Because Vue.js applies a special logic to the class, style and ref attributes, they are not part of data.attrs, but instead you can access classes, styles and refs via data.class / data.staticClass, data.style / data.staticStyle and data.ref.

<!-- Goes into `data.class` -->
<UiHeadline :class="['my-class']"/>

<!-- Goes into `data.staticClass` -->
<UiHeadline class="my-class"/>

This means that if you want to make your template-based functional components fully transparent, you have to apply data.class and data.staticClass as well as data.style and data.staticStyle and also data.ref manually.

<template functional>
  <h1
    :ref="data.ref"
    :class="[data.class, data.staticClass]"
    :style="[data.style, data.staticStyle]"
    v-bind="data.attrs"
    v-on="listeners"
  >
    <slot/>
  </h1>
</template>

Now our functional UiHeadline component is fully transparent and it doesn’t matter to the people who use it that they’re actually dealing with a functional component.
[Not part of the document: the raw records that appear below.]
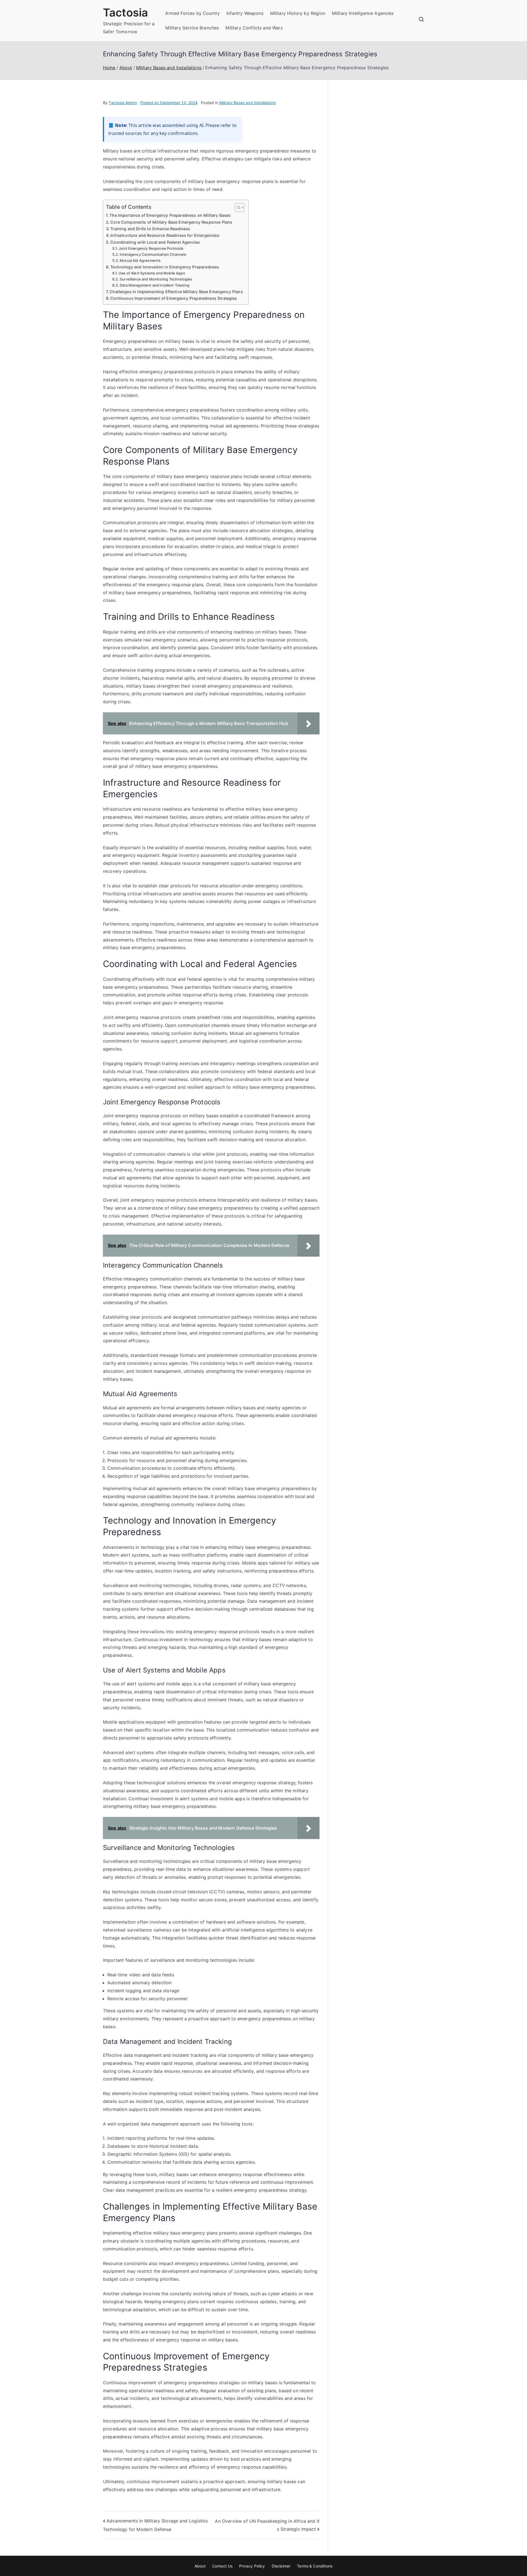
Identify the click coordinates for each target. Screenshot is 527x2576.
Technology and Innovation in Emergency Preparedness (164, 267)
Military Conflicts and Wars (253, 27)
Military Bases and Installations (247, 102)
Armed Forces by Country (192, 13)
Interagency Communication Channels (153, 254)
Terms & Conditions (314, 2566)
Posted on (169, 102)
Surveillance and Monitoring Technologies (156, 279)
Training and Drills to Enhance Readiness (150, 228)
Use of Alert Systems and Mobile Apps (152, 273)
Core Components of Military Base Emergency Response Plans (171, 222)
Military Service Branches (192, 27)
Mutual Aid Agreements (140, 260)
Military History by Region (297, 13)
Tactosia (125, 12)
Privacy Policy (252, 2566)
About (200, 2566)
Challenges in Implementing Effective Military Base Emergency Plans (176, 291)
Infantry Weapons (245, 13)
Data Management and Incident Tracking (154, 285)
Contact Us (222, 2566)
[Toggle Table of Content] (237, 207)
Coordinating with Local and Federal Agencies (155, 242)
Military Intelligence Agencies (363, 13)
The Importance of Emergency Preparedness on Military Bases (170, 215)
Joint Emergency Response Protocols (151, 248)
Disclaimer (281, 2566)
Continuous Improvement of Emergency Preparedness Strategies (173, 298)
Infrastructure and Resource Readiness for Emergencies (164, 235)
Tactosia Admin (123, 102)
Many thanks to Nico Prat, who made me aware that the style and ref attributes must also be taken into account.

Benchmarks

You may be wondering why you should go the extra mile using functional components when you have to do all this extra work to use them. First, there are situations where you may not need to pass on attributes and event listeners, and second, functional components are usually much faster than normal components. Take a look at the following benchmark performed by Austin Gil to see the potential performance benefits.

Wrapping it up

If you plan to use template-based functional components, I highly recommend that you pass on all attributes, classes, and event listeners to avoid confusion for those who need to use these components as building blocks in their own components.

Apart from these caveats, refactoring parts of your code base to use of functional components can be a great way to improve the performance of your Vue.js powered application.